Excerpted passage:
>> begin
* David Leimbach <leim...@gmail.com> wrote:

> No I'm not saying replace all library code with filesystems.  I don't know
> why you'd want an RPC interface to an XML parser :-).

You need to implement an RPC protocol for that. And most likely you
want to get the parsed content into some convenient in-memory structure.
This probably ends up at an similar code size than the parser itself
would be, plus you have the communication overhead.

> Libraries may not always be more efficient than services.  Imagine if Intel
> released their 48 core machine today, how would your system utilize those
> cores?  Sequential programming optimizations don't (always) work in the
> parallel world, and in a lot of cases you actually want to work redundantly
> across multiple processes in order to avoid communication overheads in a
> well optimized parallel algorithm.
>> end
Data rows:
>> begin
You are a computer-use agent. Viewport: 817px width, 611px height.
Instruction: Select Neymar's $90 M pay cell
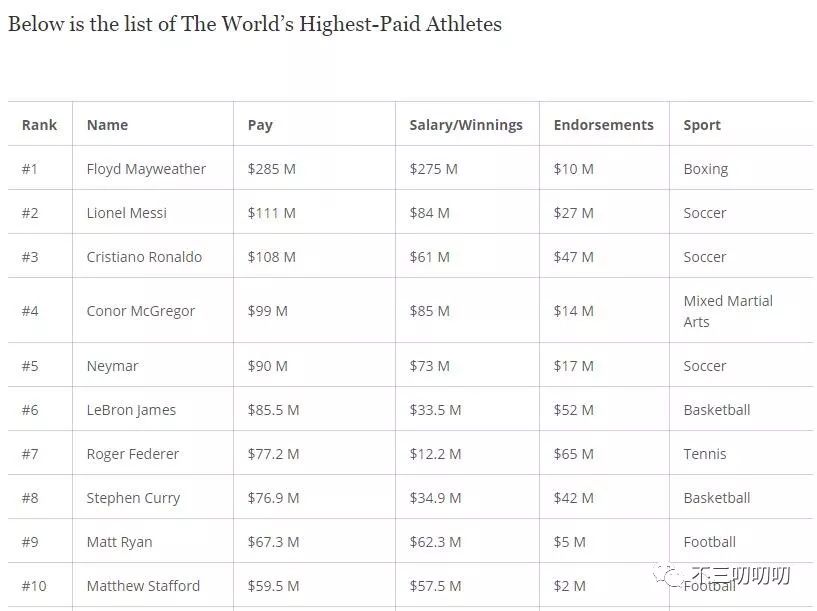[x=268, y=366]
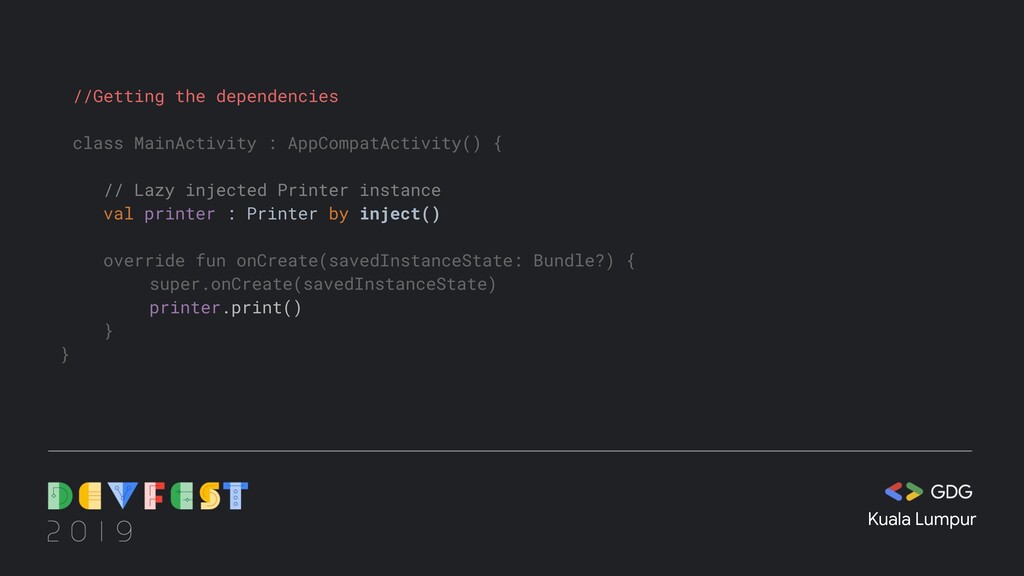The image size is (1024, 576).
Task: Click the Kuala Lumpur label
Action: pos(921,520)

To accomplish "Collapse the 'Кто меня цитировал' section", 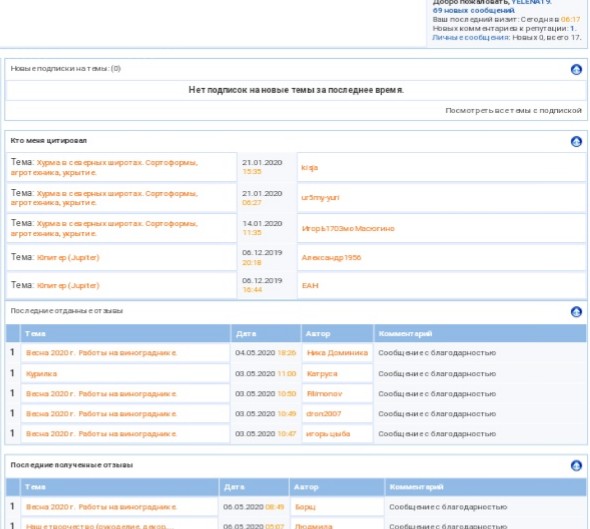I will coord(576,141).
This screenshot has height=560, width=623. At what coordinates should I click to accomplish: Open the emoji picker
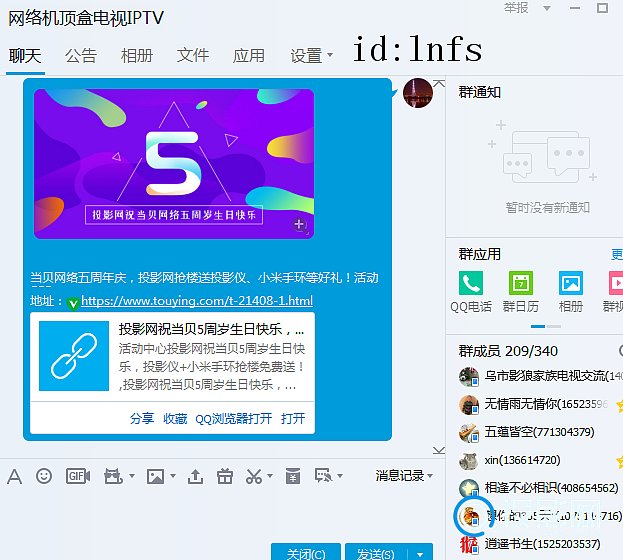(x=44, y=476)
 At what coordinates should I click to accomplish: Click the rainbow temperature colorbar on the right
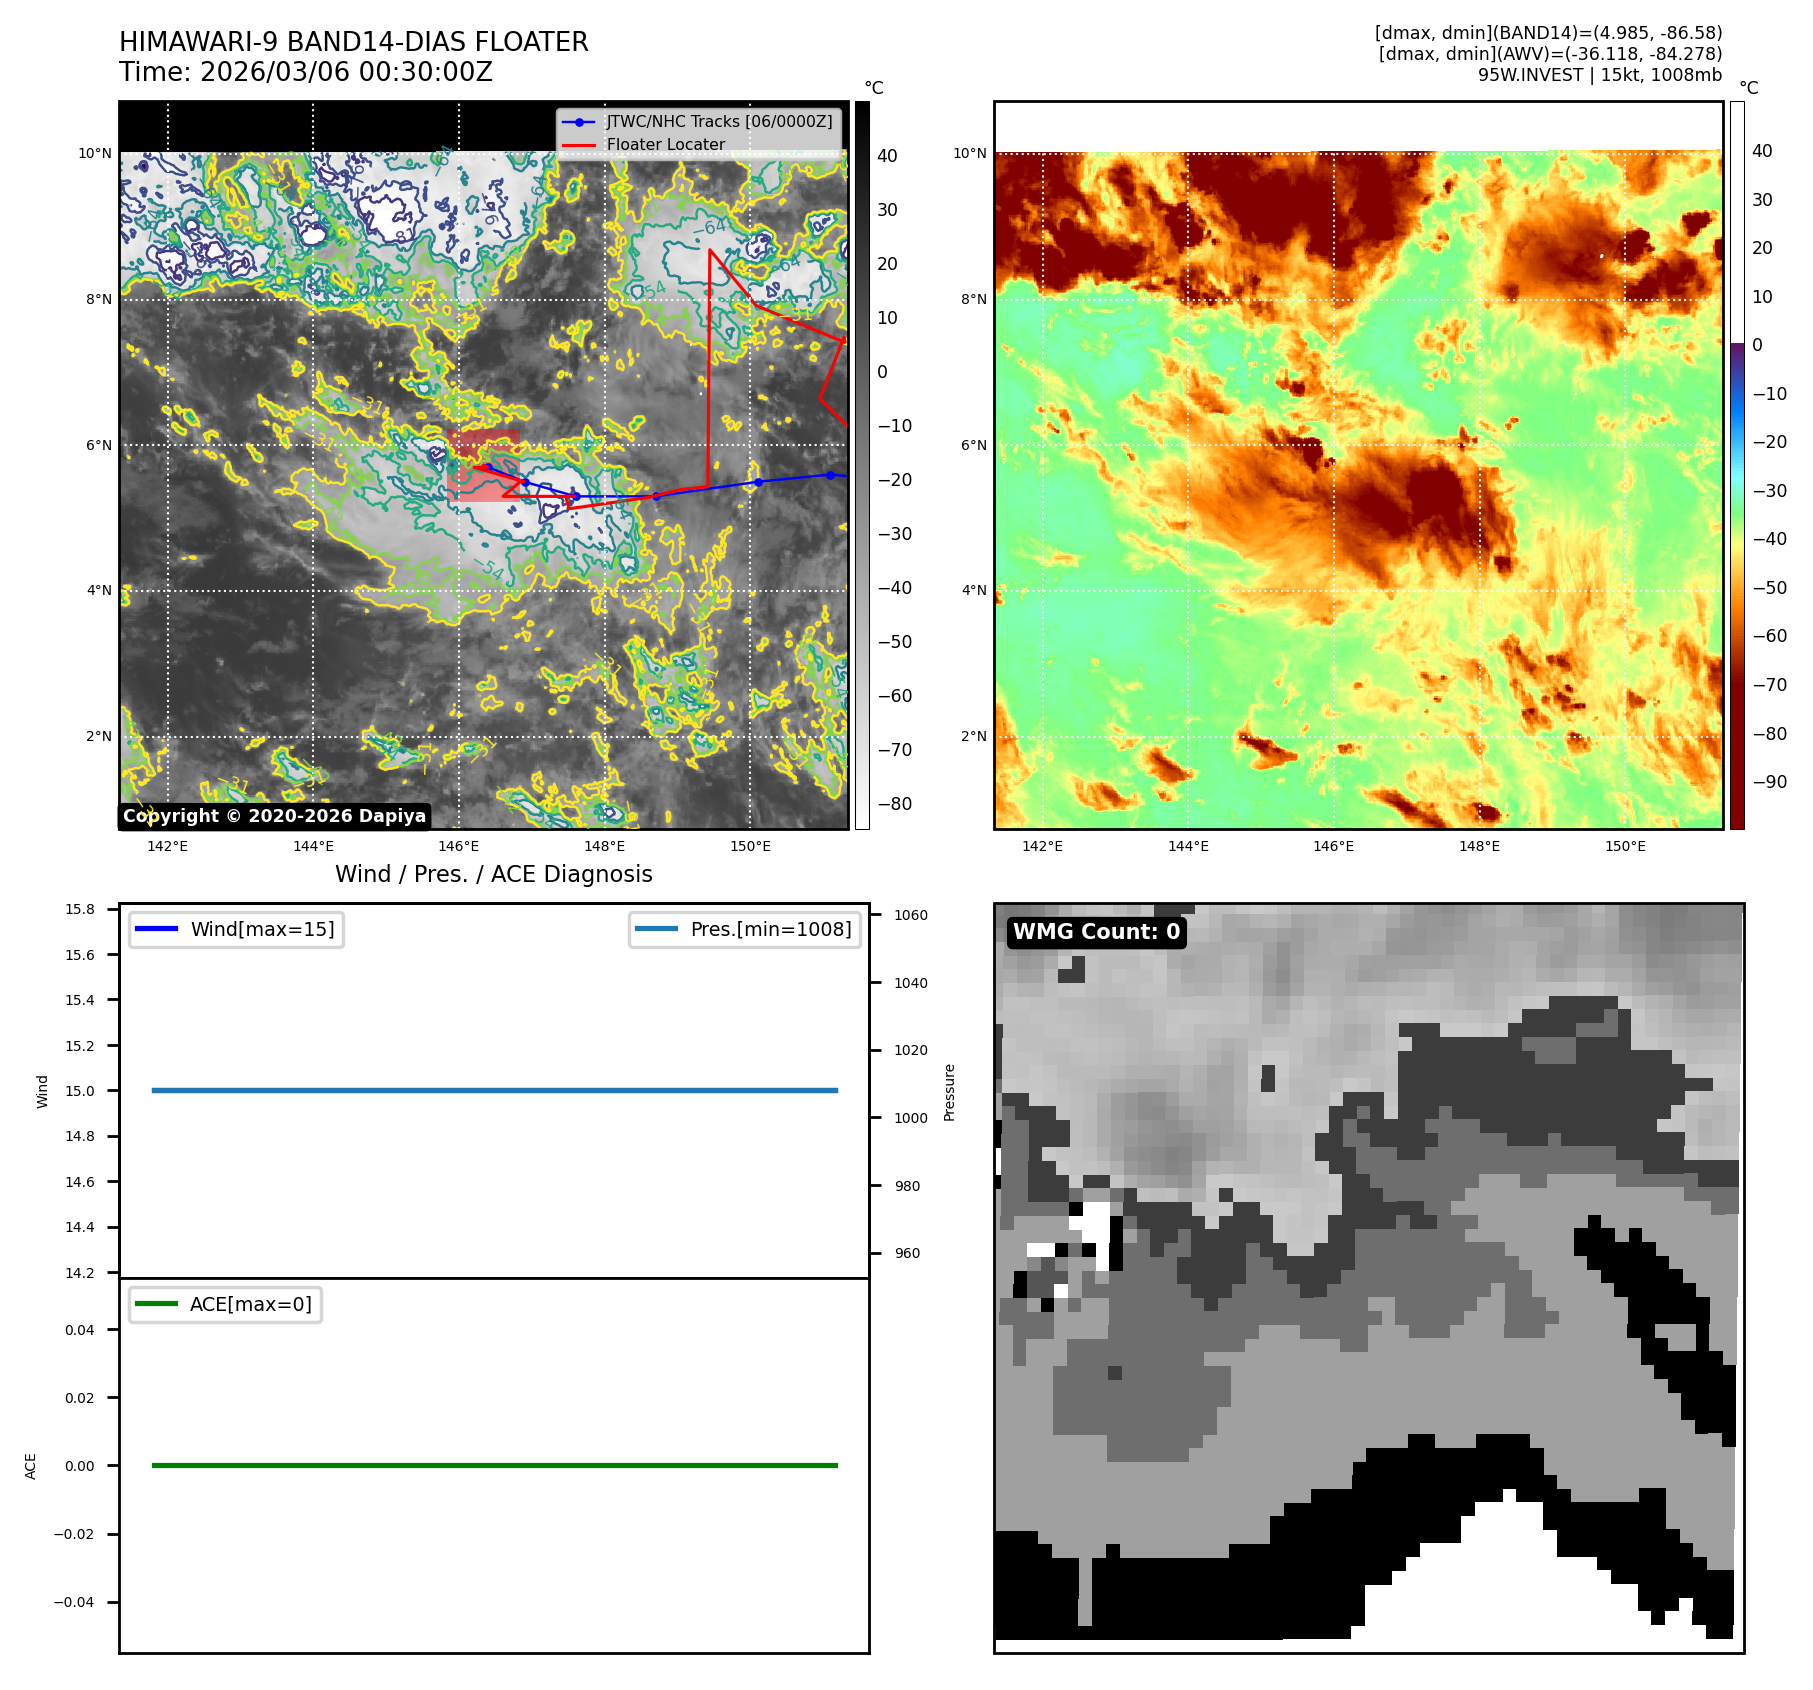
>> end
Job 1:
In the mailing-list exchange about libraries versus services, list each cost that the unquoted reply names for putting an XML parser behind an RPC interface.
Job 2:
Carry the mailing-list exchange about libraries versus services on from where it stops by writing the next part of the reply.

Answer 1:
- An RPC protocol has to be implemented.
- The parsed content most likely has to be put into a convenient in-memory structure.
- This probably ends up at a code size similar to the parser itself.
- There is communication overhead.

Answer 2:
Wait, you cheated! You simply assumed that the application is question
can be parallized. In our XML example, there's great chance that the
application has to wait for the parser anyways, so the extra cpus/cores
would help much here. This perhaps would make sense if the file is 
quite huge, the application is accessing the xml nodes quite sequentally
and does a lot of things in between. (coroutines would be fine here ;))


Unfortunately, this all is quite academical - I cant just take Plan9 
for daily business uses, I just dont have the luxury of resources to
implement all the missing stuff on green land. :(
So I just can try to learn from it and take the concepts into "realworld"
step by step.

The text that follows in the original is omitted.